[Task] Retype everything from the start of the entries down through the line containing "The width and", keeping each line exactly as it appears.
━━━ Supplied material
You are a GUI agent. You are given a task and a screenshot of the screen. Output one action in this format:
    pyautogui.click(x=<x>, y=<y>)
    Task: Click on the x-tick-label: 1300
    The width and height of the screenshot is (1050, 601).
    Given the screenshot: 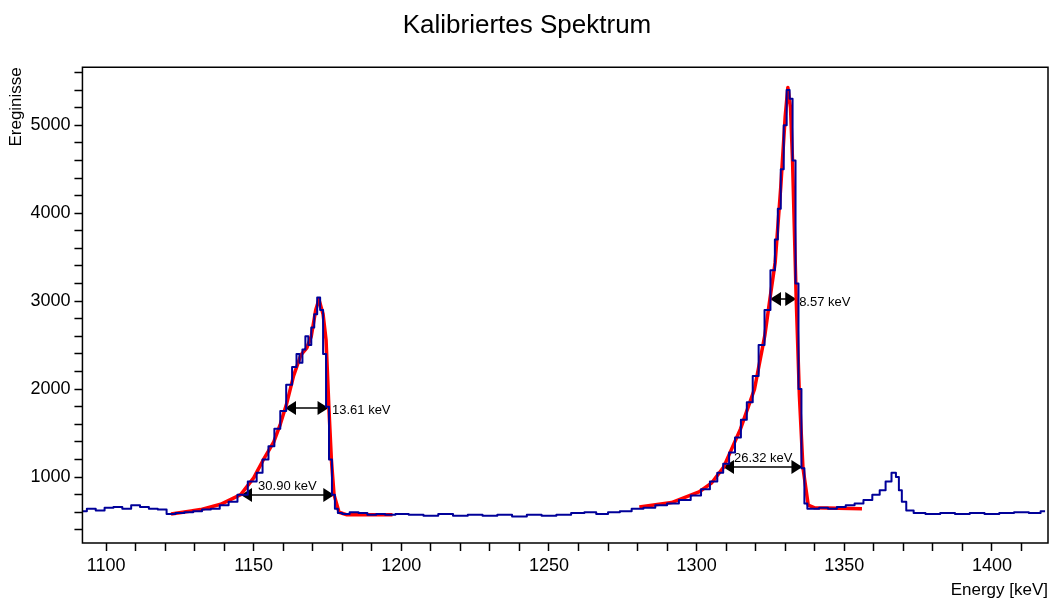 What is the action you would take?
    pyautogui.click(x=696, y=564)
━━━━━━
[Finished task]
You are a GUI agent. You are given a task and a screenshot of the screen. Output one action in this format:
    pyautogui.click(x=<x>, y=<y>)
    Task: Click on the x-tick-label: 1300
    The width and height of the screenshot is (1050, 601).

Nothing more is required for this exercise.